Die zweite Begegnung
In meinem ersten Leben hat Gustl Lang, nachdem ich fast drei Jahre als „Richter auf Probe“ und ein paar Wochen als Staatsanwalt hinter mir hatte, die Ernennungsurkunde unterschrieben. „Im Namen des Freistaats Bayern berufe ich den Staatsanwalt Dr. Heribert Prantl mit Wirkung vom 1. Juli 1985 ins Beamtenverhältnis auf Lebenszeit“, stand darauf. Unterschrift: „August R. Lang, Staatsminister der Justiz.“ Ein paar gute, lehrreiche und spannende Jahre später habe ich mich aus dieser Lebenszeit verabschiedet und bin Journalist geworden.

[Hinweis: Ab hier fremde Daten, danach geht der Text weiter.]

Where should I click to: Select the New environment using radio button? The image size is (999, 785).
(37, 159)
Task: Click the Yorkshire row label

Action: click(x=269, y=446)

Und da begegnete mir Gustl Lang ein zweites Mal, diesmal in einer recht überraschenden Weise. Genauer gesagt war es keine Begegnung, es war ein Telefonat. Ich war Chef der innenpolitischen Redaktion der SZ geworden und Gustl Lang war nicht mehr Minister, sondern wieder Rechtsanwalt in seiner Kanzlei zu Weiden in der Oberpfalz.
Vom Saulus zum Paulus
In dieser Eigenschaft hatte ich ihn am Telefon. Er bat um publizistische Unterstützung für einen Mandanten, der abgeschoben werden sollte. Wir diskutierten seinen Fall, und der konservative Ex-Minister redete sich in Rage. Es sei ja, so knurrte und brummte er in dem mir sehr vertrauten oberpfälzischen Sound, wirklich furchtbar, „was für einen unglaublichen und herzlosen Schmarrn“ man da in seiner politischen Zeit in die Gesetze geschrieben habe. Dieses Bekenntnis nun war schon etwas Besonderes: Aus dem Saulus war ein Paulus geworden. Gustl Lang, ehemaliger politischer Hardliner, warb als Rechtsanwalt nicht nur bei Journalisten, sondern auch bei seinen Parteifreunden darum, die oft ziemlich erbarmungslosen Mechanismen des deutschen Ausländer- und Asylrechts zu ändern. Aber um da Erfolg zu haben, hätte er wohl alt wie Methusalem werden müssen; Lang ist 2004, 75-jährig, gestorben.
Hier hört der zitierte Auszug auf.